### [To do]
Your job is to restate each entry word for word.

Excerpts from a dataset:

________________

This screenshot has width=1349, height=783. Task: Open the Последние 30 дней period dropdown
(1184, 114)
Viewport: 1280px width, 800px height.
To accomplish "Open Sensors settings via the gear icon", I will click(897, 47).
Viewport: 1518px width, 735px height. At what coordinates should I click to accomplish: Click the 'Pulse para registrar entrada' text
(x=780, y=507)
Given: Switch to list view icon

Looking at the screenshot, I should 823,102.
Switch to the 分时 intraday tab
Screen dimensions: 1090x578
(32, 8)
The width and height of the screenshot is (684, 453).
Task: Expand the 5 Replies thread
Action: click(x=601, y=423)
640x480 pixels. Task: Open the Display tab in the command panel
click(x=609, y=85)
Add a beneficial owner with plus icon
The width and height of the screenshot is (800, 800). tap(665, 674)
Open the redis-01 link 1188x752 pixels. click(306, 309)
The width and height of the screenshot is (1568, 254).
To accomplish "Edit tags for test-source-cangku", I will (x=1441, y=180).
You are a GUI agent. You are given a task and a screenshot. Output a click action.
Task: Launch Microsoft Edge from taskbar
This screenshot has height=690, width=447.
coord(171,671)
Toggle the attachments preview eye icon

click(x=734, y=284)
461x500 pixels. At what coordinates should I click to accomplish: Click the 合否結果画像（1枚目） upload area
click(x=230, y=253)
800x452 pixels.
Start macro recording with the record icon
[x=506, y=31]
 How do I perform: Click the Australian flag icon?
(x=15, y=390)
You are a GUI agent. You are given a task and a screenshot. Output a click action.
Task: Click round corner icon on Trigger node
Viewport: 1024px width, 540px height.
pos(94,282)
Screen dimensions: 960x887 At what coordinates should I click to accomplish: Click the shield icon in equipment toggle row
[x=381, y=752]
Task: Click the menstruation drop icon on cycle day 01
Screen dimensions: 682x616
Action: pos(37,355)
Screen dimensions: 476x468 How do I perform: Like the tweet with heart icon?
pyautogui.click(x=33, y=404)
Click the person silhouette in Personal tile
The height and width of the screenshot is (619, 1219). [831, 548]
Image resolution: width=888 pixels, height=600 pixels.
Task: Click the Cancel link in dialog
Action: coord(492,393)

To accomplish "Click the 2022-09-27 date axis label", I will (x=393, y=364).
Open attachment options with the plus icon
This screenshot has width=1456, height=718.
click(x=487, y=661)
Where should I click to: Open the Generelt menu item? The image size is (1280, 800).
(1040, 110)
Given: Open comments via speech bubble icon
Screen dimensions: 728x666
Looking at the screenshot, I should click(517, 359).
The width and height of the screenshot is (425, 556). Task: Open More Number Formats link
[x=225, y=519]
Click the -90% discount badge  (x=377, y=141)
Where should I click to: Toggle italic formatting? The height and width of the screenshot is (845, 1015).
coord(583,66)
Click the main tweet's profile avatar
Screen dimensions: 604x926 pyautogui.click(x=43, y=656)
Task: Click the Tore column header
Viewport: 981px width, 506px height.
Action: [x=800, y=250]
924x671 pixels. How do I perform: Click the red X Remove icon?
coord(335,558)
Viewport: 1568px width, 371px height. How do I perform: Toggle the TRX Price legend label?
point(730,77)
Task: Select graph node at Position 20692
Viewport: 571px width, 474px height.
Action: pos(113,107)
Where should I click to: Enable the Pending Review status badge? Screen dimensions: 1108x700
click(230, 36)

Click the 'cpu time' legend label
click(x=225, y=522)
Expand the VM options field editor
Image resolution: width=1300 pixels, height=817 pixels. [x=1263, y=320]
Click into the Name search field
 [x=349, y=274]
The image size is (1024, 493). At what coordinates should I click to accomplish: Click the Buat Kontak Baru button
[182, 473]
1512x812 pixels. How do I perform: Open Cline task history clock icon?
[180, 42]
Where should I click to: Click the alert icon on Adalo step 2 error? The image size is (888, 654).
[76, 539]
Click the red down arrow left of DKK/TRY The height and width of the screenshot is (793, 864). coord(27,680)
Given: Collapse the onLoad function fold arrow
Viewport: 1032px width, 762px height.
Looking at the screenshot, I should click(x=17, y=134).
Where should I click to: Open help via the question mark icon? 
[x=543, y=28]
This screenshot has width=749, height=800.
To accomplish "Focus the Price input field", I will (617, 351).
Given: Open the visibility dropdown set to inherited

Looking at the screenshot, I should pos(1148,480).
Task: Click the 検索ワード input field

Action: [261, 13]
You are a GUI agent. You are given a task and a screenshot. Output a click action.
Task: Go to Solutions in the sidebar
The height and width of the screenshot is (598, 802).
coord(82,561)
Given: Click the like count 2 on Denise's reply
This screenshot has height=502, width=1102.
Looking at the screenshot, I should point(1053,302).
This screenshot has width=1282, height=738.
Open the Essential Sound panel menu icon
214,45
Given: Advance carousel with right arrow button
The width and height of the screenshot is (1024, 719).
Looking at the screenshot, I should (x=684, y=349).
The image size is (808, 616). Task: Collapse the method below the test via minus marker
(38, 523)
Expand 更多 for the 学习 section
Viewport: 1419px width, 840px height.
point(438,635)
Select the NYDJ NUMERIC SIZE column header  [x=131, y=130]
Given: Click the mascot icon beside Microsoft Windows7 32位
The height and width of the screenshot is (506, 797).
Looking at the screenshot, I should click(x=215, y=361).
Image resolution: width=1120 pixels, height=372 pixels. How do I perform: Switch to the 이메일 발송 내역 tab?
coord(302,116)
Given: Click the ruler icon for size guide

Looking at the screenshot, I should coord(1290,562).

________________

### [Answer to this problem]
This screenshot has width=1349, height=783. Task: Open the Последние 30 дней period dropdown
(1184, 114)
Viewport: 1280px width, 800px height.
To accomplish "Open Sensors settings via the gear icon", I will click(897, 47).
Viewport: 1518px width, 735px height. At what coordinates should I click to accomplish: Click the 'Pulse para registrar entrada' text
(x=780, y=507)
Given: Switch to list view icon

Looking at the screenshot, I should 823,102.
Switch to the 分时 intraday tab
Screen dimensions: 1090x578
(32, 8)
The width and height of the screenshot is (684, 453).
Task: Expand the 5 Replies thread
Action: click(x=601, y=423)
640x480 pixels. Task: Open the Display tab in the command panel
click(x=609, y=85)
Add a beneficial owner with plus icon
The width and height of the screenshot is (800, 800). tap(665, 674)
Open the redis-01 link 1188x752 pixels. click(306, 309)
The width and height of the screenshot is (1568, 254).
To accomplish "Edit tags for test-source-cangku", I will (x=1441, y=180).
You are a GUI agent. You are given a task and a screenshot. Output a click action.
Task: Launch Microsoft Edge from taskbar
This screenshot has height=690, width=447.
coord(171,671)
Toggle the attachments preview eye icon

click(x=734, y=284)
461x500 pixels. At what coordinates should I click to accomplish: Click the 合否結果画像（1枚目） upload area
click(x=230, y=253)
800x452 pixels.
Start macro recording with the record icon
[x=506, y=31]
 How do I perform: Click the Australian flag icon?
(x=15, y=390)
You are a GUI agent. You are given a task and a screenshot. Output a click action.
Task: Click round corner icon on Trigger node
Viewport: 1024px width, 540px height.
pos(94,282)
Screen dimensions: 960x887 At what coordinates should I click to accomplish: Click the shield icon in equipment toggle row
[x=381, y=752]
Task: Click the menstruation drop icon on cycle day 01
Screen dimensions: 682x616
Action: pos(37,355)
Screen dimensions: 476x468 How do I perform: Like the tweet with heart icon?
pyautogui.click(x=33, y=404)
Click the person silhouette in Personal tile
The height and width of the screenshot is (619, 1219). [831, 548]
Image resolution: width=888 pixels, height=600 pixels.
Task: Click the Cancel link in dialog
Action: coord(492,393)

To accomplish "Click the 2022-09-27 date axis label", I will (x=393, y=364).
Open attachment options with the plus icon
This screenshot has width=1456, height=718.
click(x=487, y=661)
Where should I click to: Open the Generelt menu item? The image size is (1280, 800).
(1040, 110)
Given: Open comments via speech bubble icon
Screen dimensions: 728x666
Looking at the screenshot, I should click(517, 359).
The width and height of the screenshot is (425, 556). Task: Open More Number Formats link
[x=225, y=519]
Click the -90% discount badge  (x=377, y=141)
Where should I click to: Toggle italic formatting? The height and width of the screenshot is (845, 1015).
coord(583,66)
Click the main tweet's profile avatar
Screen dimensions: 604x926 pyautogui.click(x=43, y=656)
Task: Click the Tore column header
Viewport: 981px width, 506px height.
Action: [x=800, y=250]
924x671 pixels. How do I perform: Click the red X Remove icon?
coord(335,558)
Viewport: 1568px width, 371px height. How do I perform: Toggle the TRX Price legend label?
point(730,77)
Task: Select graph node at Position 20692
Viewport: 571px width, 474px height.
Action: pos(113,107)
Where should I click to: Enable the Pending Review status badge? Screen dimensions: 1108x700
click(230, 36)

Click the 'cpu time' legend label
click(x=225, y=522)
Expand the VM options field editor
Image resolution: width=1300 pixels, height=817 pixels. [x=1263, y=320]
Click into the Name search field
 [x=349, y=274]
The image size is (1024, 493). At what coordinates should I click to accomplish: Click the Buat Kontak Baru button
[182, 473]
1512x812 pixels. How do I perform: Open Cline task history clock icon?
[180, 42]
Where should I click to: Click the alert icon on Adalo step 2 error? The image size is (888, 654).
[76, 539]
Click the red down arrow left of DKK/TRY The height and width of the screenshot is (793, 864). coord(27,680)
Given: Collapse the onLoad function fold arrow
Viewport: 1032px width, 762px height.
Looking at the screenshot, I should click(x=17, y=134).
Where should I click to: Open help via the question mark icon? 
[x=543, y=28]
This screenshot has width=749, height=800.
To accomplish "Focus the Price input field", I will (617, 351).
Given: Open the visibility dropdown set to inherited

Looking at the screenshot, I should pos(1148,480).
Task: Click the 検索ワード input field

Action: [261, 13]
You are a GUI agent. You are given a task and a screenshot. Output a click action.
Task: Go to Solutions in the sidebar
The height and width of the screenshot is (598, 802).
coord(82,561)
Given: Click the like count 2 on Denise's reply
This screenshot has height=502, width=1102.
Looking at the screenshot, I should point(1053,302).
This screenshot has width=1282, height=738.
Open the Essential Sound panel menu icon
214,45
Given: Advance carousel with right arrow button
The width and height of the screenshot is (1024, 719).
Looking at the screenshot, I should (x=684, y=349).
The image size is (808, 616). Task: Collapse the method below the test via minus marker
(38, 523)
Expand 更多 for the 学习 section
Viewport: 1419px width, 840px height.
point(438,635)
Select the NYDJ NUMERIC SIZE column header  [x=131, y=130]
Given: Click the mascot icon beside Microsoft Windows7 32位
The height and width of the screenshot is (506, 797).
Looking at the screenshot, I should click(x=215, y=361).
Image resolution: width=1120 pixels, height=372 pixels. How do I perform: Switch to the 이메일 발송 내역 tab?
coord(302,116)
Given: Click the ruler icon for size guide

Looking at the screenshot, I should coord(1290,562).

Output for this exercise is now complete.